I was attracted around by the way of Ely, to see the cathedral there, instead of taking the Huntingdon route more directly to Cambridge. This was quite a loss, for Oliver Cromwell was born in Huntingdon. Hinchinhroke House, the property of his family, now belongs to the Earl of Sandwich.
But Ely Cathedral was not to be lost. It is frozen history as well as “frozen music.” I value these old structures because such wealth of English history is embodied in them; their human interest, after all, is greater than their artistic. Ely is said to be derived from “willow,” or a kind of willow or ozier island, upon which the abbey and town were built in the midst of marshes. Among these impenetrable marshes Hereward the Saxon retreated; and here, too, we have that bit of genuine antique poetry which from its simplicity must have described a true scene; and we catch a glimpse of that pleasing and soothing picture, amid those rude and bloody days, of King Canute and his knights resting for a moment upon their toiling oars to hear the vesper song of the monks.

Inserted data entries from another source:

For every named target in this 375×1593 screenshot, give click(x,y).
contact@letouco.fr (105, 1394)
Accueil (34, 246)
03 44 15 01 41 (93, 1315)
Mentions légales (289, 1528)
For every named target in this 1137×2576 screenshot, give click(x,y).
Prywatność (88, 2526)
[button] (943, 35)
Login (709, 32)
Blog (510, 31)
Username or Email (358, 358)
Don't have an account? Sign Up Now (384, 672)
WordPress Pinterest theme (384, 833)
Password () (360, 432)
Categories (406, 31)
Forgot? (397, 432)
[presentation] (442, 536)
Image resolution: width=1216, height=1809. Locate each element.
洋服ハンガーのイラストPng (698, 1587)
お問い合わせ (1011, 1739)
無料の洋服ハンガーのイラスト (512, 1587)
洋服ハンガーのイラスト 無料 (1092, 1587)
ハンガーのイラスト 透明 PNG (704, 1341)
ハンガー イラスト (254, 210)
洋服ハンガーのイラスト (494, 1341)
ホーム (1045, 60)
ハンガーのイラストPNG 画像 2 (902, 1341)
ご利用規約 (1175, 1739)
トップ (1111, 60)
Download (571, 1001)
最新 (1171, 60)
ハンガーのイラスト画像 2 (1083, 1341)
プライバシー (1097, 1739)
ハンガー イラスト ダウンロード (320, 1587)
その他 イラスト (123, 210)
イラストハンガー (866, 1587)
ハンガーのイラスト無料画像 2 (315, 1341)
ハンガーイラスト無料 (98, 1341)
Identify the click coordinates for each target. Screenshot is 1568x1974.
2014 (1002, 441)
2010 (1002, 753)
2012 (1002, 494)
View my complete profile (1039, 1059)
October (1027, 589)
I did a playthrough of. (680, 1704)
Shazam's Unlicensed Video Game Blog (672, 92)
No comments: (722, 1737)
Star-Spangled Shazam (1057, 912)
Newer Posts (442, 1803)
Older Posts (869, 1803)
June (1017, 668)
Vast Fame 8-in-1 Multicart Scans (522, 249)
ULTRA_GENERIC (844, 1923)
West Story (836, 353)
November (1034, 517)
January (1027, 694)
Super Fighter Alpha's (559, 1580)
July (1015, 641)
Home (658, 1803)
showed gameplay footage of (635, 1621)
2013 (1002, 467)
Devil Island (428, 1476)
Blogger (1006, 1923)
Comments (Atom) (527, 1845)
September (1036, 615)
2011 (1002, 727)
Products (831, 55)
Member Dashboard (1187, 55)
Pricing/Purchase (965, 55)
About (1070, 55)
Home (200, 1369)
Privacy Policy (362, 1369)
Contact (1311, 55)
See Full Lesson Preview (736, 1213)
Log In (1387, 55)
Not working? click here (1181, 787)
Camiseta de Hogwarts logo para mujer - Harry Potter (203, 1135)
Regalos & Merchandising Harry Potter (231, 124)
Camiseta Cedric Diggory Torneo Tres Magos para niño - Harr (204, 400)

The foundation of the cathedral was laid in 1083, and it was finished in 1534. In printed lists of its bishops, as in those of other English cathedral churches, I have noticed that they are given in their chronological succession, right on, the bishops of the Reformed Church being linked upon the Roman Catholic bishops. The bishopric of Ely was partially carved out of the bishopric of Lincoln, and comprizes Cambridge in its jurisdiction. It has, therefore, had all the riches, influence, taste, and learning of the University to bear upon the restoration of its noble old cathedral; and of all the old churches of England this one exhibits indications of the greatest modern care and thought bestowed upon it. It glows with new stained-glass windows, splendid marbles, exquisite sculptures, and bronze work. Its western tower, 266 feet in height, turreted spires, central octagon tower, flying buttresses, unequaled length of 517 feet, and its vast, irregular bulk soaring above the insignificant little town at its foot, make it a most commanding object seen from the flat plain.
What is called the octagon, which has taken the place of the central tower that had fallen, is quite an original feature of the church. Eight arches, rising from eight ponderous piers, form a windowed tower, or lantern, which lets in a flood of light upon the otherwise gloomy interior. Above the keystone of each arch is the carved figure of a saint. The new brasses of the choir are wonder-fully elaborate. The bronze scroll and vine work of the gates and lamps, for grace and Oriental luxuriance of fancy, for their arabesque and flower designs, might fitly have belonged to King Solomon’s Temple of old. The modern woodwork of the choir compares also well with the ancient wood-work carving. Gold stars on azure ground, and all vivid coloring and gilding, are freely used. The new “reredos,” or altar screen, is one marvelous crystallization of sculptures. The ancient Purbeck marble pillars have been scraped and re-polished, and form a fine contrast to the white marbles on which they are set. If, indeed, one wishes to see what modern enthusiasm, art, and lavish wealth can do for the restoration and adorning of one of these old temples, he must go to Ely Cathedral.